I frowned then drank some more. “I’m not sure.”

“Maybe he wanted to escape his spouse.”

“Maybe—but she’s a hot little number.”

“Hmm,” said Juan. “Whose body do you think he took?”

“I don’t know that, either. I was hoping the new body would have to be roughly similar to his old one; that would cut down on the possible suspects. But I guess that’s not the case.”

“It isn’t, no.”

I looked down at my drink. The dry-ice cubes were sublimating into white vapor that filled the top part of the glass.

“Something else is bothering you,” said Juan. I lifted my head and saw him taking a swig of his drink. A little amber liquid spilled out of his mouth and formed a shiny bead on his recessed chin. “What is it?”

I shifted a bit. “I visited NewYou yesterday.
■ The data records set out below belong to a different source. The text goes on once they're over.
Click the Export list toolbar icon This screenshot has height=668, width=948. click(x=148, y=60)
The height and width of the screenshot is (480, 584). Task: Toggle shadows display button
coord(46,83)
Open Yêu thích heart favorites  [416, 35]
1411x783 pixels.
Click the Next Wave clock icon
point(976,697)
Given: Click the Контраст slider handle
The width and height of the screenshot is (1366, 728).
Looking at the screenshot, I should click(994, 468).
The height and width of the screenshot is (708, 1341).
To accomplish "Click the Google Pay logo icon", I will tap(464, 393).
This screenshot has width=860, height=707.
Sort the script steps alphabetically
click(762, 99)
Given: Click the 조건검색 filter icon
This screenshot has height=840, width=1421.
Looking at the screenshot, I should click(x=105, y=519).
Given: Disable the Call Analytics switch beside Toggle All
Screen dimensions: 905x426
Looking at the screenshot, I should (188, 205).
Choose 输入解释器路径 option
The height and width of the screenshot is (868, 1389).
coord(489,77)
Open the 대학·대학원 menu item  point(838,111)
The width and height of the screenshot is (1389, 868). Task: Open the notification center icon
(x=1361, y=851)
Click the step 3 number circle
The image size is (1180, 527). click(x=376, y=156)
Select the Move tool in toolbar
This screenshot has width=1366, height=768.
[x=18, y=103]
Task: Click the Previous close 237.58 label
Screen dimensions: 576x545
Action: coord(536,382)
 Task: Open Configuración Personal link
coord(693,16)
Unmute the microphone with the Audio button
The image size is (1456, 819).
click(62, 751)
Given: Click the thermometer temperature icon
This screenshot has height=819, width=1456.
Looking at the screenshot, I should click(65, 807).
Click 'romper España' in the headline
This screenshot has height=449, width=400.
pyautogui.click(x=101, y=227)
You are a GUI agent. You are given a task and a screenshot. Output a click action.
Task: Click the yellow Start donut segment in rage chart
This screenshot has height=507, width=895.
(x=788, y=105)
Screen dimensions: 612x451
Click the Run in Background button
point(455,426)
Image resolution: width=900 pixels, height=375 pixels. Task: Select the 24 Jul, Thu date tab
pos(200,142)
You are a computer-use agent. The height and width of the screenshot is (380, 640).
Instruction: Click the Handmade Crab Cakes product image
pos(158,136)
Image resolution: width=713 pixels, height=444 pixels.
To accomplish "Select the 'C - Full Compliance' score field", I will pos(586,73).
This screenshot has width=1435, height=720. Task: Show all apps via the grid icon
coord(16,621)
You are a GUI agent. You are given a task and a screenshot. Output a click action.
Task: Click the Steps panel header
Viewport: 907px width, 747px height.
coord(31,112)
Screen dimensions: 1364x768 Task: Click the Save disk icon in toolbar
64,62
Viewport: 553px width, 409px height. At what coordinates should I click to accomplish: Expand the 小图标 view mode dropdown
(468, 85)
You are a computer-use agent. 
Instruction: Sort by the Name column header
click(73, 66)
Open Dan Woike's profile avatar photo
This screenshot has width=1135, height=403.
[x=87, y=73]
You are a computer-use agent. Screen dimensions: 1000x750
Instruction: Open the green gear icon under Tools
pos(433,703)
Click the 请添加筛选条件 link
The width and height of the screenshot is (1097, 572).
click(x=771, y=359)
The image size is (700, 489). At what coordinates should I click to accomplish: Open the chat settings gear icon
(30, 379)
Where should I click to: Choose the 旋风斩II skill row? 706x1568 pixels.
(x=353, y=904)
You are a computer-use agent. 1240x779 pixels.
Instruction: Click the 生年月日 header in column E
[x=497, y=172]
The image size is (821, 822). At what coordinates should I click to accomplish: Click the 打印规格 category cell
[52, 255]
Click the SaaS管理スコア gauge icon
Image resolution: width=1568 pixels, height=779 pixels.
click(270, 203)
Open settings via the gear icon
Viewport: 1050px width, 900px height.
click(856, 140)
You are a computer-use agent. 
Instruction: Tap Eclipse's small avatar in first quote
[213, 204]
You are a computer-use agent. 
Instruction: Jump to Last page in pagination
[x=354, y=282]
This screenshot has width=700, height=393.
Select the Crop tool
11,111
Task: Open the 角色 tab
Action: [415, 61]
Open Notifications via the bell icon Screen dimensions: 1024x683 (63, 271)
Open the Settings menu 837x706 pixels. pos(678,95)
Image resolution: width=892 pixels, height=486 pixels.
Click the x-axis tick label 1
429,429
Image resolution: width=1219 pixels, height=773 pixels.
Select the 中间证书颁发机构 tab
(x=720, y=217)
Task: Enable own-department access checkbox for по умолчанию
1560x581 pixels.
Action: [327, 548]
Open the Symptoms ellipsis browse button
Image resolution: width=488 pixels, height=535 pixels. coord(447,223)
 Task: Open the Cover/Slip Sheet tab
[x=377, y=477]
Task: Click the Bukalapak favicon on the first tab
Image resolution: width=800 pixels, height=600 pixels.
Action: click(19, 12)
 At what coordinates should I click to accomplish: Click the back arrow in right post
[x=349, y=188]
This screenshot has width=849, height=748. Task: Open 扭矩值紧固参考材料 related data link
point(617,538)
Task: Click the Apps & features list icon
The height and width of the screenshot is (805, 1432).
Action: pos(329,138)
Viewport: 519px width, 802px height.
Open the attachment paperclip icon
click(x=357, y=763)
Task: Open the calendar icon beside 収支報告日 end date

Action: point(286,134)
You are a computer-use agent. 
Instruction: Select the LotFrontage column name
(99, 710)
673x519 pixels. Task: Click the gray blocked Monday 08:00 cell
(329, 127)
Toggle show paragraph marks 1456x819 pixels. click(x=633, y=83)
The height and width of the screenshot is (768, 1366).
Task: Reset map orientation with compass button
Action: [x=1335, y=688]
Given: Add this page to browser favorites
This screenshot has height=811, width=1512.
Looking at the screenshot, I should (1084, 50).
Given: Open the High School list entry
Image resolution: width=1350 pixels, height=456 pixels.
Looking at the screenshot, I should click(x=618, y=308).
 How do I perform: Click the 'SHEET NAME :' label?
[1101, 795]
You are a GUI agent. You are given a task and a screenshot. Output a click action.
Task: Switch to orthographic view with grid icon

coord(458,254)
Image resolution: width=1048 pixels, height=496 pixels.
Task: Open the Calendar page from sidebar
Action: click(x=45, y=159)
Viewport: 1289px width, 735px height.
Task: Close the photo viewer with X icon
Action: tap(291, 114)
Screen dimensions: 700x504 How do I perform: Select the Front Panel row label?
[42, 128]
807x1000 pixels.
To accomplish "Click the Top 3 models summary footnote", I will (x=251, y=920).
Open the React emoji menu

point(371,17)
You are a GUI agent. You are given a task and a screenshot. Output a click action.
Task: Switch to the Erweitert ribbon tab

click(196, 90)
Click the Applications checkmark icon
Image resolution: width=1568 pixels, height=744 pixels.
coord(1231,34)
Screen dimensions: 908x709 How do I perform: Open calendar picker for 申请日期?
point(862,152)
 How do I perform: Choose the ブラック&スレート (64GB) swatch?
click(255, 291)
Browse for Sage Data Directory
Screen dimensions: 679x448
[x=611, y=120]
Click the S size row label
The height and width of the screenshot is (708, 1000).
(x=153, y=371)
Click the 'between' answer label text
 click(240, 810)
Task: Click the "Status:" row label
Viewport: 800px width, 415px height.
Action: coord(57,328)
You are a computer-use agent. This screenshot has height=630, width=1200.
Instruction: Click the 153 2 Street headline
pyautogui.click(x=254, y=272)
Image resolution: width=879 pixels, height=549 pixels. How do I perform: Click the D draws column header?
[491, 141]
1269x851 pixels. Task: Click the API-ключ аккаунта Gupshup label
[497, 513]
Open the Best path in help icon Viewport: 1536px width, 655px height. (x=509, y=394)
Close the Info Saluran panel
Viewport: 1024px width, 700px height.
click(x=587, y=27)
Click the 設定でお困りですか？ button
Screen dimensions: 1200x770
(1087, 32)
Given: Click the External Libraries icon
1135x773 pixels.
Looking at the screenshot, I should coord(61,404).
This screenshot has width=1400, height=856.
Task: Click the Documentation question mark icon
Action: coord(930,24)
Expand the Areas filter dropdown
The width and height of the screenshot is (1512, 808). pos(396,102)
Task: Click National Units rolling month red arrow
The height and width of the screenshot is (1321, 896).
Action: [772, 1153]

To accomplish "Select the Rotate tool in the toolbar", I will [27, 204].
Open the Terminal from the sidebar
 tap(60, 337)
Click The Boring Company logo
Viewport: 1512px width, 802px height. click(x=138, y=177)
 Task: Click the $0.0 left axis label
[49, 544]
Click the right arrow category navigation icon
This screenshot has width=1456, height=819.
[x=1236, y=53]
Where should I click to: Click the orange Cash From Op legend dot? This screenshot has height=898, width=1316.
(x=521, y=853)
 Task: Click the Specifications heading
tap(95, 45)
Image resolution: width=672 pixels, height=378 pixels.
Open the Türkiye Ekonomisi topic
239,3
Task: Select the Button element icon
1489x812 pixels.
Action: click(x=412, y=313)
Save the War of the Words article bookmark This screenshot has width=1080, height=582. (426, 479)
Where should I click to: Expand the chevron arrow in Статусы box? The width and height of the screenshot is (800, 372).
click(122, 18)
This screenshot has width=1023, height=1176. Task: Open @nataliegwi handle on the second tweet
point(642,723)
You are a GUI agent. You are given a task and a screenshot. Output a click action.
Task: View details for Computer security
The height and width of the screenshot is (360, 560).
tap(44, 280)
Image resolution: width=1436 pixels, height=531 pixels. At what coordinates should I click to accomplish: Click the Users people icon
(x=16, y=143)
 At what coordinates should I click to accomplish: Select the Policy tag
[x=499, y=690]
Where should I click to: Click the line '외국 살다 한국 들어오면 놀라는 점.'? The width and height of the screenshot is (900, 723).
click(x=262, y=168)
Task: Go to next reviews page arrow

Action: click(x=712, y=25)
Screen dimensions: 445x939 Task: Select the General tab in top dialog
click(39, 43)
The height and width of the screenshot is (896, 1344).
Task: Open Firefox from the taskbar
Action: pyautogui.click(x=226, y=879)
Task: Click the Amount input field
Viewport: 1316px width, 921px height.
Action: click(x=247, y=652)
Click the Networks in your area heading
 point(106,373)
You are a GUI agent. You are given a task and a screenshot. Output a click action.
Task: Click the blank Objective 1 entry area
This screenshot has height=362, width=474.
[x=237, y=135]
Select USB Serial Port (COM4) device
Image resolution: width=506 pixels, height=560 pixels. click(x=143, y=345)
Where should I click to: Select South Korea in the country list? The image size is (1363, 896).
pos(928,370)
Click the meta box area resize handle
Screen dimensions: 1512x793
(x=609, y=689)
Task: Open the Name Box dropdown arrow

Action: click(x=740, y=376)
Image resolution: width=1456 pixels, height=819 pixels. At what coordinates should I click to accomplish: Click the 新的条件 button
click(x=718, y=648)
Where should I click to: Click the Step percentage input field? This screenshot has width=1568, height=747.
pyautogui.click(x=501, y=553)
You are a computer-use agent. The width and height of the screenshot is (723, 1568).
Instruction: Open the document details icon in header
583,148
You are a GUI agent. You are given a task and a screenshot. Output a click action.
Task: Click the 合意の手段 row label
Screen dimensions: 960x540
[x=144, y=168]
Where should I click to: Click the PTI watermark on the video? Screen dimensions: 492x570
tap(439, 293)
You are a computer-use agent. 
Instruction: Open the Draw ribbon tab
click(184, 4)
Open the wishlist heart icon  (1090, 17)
You know what happens to your original body after they move your mind?”

“Sure,” said Juan. “Like I said, there’s no such thing as moving software. You copy it then delete the original. They euthanize the biological version once the transfer is completed.”

I nodded. “And if the guy I’m looking for put his mind into the body intended for somebody else’s mind, and that person’s mind wasn’t copied anywhere, then . . .” I took another swig of my drink. “Then it’s murder, isn’t it? Souls or no souls—it doesn’t matter. If you wipe the one and only copy of someone’s mind, you’ve murdered that person, right?”

“Oh, yes,” said Juan. “Deader than Mars itself.”

I glanced down at the swirling fog in my glass. “So I’m not just looking for a husband who’s skipped out on his wife. I’m looking for a cold-blooded killer.”